EXCERPT PROVIDED:
§ §
I'm happy to welcome Piper Punches to Self Published Sunday. Piper Punches lives in the far west suburbs of St. Louis with her husband and two daughters. The Waiting Room is her debut novel. Piper is excited to connect with her readers and encourages everyone to stop by her website and say hello. In the meantime, she is currently working on her second novel, 60 Days, which will be available April 2014 and a short novella, Missing Girl, available January 2014.
Waiting rooms tell stories. They are a medical purgatory. Some sit in the waiting room for hours to be shone the light, graced with blessings. For others this is the final holding room before they are delivered into hell; facing uncertainty, despair, sadness, even death.
When Charlotte receives a note on the day of her
mother’s funeral containing a cryptic message, she is confused and intrigued.
Although she knew that waiting rooms told stories, she never realized that part
of her own story resided in this seemingly neutral environment. But, then again, why should she be surprised?
Her mother had secrets. Charlotte knew this.
She just didn’t know how life-altering those secrets could be. . .
§ §
SUPPLIED INFORMATION:
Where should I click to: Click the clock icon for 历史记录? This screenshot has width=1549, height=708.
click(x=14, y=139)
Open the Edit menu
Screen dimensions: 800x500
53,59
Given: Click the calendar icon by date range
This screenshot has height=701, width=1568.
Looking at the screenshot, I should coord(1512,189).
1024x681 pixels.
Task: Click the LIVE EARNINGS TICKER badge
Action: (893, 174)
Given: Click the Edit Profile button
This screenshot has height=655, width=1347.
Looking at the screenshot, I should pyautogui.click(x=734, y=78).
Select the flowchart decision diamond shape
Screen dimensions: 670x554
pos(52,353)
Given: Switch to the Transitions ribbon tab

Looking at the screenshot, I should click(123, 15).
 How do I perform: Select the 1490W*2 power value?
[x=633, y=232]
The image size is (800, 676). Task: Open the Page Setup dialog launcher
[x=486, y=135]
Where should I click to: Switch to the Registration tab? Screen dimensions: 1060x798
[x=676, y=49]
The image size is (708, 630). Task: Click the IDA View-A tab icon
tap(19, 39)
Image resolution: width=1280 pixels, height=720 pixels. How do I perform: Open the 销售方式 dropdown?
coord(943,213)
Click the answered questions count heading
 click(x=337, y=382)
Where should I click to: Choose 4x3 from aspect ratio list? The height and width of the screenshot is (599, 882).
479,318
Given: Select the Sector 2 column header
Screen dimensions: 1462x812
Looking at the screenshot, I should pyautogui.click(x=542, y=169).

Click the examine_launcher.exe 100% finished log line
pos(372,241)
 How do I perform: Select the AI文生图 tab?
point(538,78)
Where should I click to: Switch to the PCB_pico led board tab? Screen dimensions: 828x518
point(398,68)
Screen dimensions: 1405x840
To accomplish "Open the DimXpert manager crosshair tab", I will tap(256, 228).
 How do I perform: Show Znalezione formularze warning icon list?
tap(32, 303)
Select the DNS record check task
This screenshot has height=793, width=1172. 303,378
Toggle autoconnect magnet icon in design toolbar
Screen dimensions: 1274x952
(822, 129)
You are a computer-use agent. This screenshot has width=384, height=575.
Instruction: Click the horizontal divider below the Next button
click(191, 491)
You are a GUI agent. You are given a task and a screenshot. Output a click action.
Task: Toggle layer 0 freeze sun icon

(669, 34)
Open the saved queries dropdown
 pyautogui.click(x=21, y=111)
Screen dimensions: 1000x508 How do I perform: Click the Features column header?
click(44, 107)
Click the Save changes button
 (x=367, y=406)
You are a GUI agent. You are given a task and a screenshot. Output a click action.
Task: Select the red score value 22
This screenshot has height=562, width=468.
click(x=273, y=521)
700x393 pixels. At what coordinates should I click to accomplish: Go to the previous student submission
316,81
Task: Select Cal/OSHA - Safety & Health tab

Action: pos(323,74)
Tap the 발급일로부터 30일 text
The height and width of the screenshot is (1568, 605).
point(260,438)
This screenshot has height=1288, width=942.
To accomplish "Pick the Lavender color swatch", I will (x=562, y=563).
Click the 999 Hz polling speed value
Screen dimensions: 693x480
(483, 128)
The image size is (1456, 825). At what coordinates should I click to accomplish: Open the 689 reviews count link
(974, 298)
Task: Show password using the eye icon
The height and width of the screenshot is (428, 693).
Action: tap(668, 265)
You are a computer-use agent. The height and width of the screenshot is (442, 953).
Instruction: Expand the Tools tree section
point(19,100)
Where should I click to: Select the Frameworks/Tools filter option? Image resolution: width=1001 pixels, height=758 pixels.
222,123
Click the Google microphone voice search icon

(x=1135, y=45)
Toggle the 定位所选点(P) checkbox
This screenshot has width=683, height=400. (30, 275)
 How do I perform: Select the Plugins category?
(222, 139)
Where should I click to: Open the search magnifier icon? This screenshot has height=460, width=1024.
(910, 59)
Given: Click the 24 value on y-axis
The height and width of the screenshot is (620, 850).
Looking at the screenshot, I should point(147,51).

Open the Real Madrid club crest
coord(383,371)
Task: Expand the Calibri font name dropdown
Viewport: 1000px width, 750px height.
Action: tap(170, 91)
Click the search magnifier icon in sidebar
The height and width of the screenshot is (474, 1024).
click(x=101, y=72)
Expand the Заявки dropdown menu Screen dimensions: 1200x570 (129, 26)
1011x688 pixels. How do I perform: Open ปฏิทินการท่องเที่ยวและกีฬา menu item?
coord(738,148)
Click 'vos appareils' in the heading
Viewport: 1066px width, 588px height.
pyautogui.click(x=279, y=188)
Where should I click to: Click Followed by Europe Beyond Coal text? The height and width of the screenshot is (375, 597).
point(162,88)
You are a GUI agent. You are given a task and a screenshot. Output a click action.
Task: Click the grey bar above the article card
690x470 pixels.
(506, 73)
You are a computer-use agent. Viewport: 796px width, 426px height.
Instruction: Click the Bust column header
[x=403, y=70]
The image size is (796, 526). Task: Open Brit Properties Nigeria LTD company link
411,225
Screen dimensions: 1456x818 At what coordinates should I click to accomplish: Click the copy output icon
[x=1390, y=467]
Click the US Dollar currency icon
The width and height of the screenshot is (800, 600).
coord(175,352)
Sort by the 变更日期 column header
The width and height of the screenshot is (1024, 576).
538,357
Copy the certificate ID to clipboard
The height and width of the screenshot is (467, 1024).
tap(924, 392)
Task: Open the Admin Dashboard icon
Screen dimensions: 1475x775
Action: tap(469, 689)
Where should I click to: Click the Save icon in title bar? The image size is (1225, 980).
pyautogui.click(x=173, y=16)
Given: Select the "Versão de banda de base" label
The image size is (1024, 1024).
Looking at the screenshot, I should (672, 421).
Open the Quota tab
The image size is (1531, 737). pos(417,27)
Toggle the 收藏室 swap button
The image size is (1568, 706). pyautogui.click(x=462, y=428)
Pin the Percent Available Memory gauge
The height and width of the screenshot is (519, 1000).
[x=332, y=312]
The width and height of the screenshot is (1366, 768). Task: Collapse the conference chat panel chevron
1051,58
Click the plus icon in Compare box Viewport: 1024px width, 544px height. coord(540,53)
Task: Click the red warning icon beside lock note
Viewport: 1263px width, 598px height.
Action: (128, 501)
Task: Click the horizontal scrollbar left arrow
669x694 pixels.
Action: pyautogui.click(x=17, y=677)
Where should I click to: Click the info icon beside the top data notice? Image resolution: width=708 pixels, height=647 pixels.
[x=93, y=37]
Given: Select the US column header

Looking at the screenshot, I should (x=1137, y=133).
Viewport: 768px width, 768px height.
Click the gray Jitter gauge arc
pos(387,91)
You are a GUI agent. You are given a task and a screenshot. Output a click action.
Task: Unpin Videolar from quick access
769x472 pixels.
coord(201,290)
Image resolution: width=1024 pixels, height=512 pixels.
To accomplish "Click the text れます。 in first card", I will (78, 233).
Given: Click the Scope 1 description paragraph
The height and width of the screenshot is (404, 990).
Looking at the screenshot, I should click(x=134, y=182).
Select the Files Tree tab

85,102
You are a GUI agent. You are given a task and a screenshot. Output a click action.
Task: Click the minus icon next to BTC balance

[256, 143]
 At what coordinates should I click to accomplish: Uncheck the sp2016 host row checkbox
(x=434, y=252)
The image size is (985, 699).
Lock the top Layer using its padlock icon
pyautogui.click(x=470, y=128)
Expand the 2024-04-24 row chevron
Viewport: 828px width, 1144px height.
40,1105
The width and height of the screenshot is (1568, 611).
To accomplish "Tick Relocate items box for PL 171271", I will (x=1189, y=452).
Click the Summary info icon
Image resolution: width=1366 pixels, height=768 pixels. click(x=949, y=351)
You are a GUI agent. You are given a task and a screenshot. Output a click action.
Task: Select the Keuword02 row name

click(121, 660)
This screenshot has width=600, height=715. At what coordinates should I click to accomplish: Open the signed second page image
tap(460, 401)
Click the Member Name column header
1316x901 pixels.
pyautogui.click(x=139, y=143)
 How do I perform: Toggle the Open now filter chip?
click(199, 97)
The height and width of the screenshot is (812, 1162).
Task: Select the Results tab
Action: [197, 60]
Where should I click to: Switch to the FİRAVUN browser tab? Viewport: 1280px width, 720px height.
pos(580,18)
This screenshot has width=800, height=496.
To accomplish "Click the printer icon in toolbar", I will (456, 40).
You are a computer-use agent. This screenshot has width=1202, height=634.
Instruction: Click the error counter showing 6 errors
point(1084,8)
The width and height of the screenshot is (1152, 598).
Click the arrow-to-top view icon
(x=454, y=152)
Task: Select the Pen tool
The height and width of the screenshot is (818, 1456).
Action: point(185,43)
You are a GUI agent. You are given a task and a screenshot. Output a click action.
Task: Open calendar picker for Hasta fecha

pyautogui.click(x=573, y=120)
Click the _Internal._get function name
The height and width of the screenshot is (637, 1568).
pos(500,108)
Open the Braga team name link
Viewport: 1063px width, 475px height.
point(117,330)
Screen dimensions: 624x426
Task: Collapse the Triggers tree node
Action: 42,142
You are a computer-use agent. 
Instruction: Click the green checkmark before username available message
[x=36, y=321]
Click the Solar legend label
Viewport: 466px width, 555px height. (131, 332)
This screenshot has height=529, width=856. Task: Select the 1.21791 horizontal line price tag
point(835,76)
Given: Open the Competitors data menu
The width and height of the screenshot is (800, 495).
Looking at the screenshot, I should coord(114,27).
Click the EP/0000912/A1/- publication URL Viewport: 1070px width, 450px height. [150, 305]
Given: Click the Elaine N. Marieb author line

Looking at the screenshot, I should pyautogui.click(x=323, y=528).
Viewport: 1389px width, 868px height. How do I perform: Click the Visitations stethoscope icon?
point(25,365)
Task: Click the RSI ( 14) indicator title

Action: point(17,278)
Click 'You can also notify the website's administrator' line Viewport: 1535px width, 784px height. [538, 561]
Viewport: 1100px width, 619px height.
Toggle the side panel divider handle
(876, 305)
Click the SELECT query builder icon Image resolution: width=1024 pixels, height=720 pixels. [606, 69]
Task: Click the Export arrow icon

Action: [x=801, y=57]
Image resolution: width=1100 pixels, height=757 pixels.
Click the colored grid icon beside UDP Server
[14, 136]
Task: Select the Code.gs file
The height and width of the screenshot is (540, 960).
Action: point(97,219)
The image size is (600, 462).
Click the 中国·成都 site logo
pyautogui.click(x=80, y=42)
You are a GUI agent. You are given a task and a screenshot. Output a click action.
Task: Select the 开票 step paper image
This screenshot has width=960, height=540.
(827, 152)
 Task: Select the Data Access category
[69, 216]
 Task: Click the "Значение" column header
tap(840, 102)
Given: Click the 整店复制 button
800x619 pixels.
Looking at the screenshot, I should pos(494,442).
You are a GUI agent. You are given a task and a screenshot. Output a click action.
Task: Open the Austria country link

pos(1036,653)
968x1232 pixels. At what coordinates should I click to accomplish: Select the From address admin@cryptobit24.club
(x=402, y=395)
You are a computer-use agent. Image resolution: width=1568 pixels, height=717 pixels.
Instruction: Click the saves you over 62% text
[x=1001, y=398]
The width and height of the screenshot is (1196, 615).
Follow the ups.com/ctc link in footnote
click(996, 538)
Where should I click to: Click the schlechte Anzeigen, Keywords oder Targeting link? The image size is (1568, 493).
§ §
PROBLEM TO SOLVE:
Retype the passage about The Waiting Room from "Although she knew" up to and including "Charlotte knew this.".

EXERCISE ANSWER:
Although she knew that waiting rooms told stories, she never realized that part
of her own story resided in this seemingly neutral environment. But, then again, why should she be surprised?
Her mother had secrets. Charlotte knew this.